**EXERCISE**
Every entry must come back exactly as it was written.

**ENTRIES SUPPLIED**
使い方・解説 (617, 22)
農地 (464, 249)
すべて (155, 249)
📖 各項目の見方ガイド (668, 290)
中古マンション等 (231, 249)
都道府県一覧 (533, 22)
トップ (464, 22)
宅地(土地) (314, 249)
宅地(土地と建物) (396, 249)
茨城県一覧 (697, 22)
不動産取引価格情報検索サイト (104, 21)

**WRITTEN REPLY**
使い方・解説 (617, 22)
農地 (464, 249)
すべて (155, 249)
📖 各項目の見方ガイド (668, 290)
中古マンション等 (231, 249)
都道府県一覧 (533, 22)
トップ (464, 22)
宅地(土地) (314, 249)
宅地(土地と建物) (396, 249)
茨城県一覧 (697, 22)
不動産取引価格情報検索サイト (104, 21)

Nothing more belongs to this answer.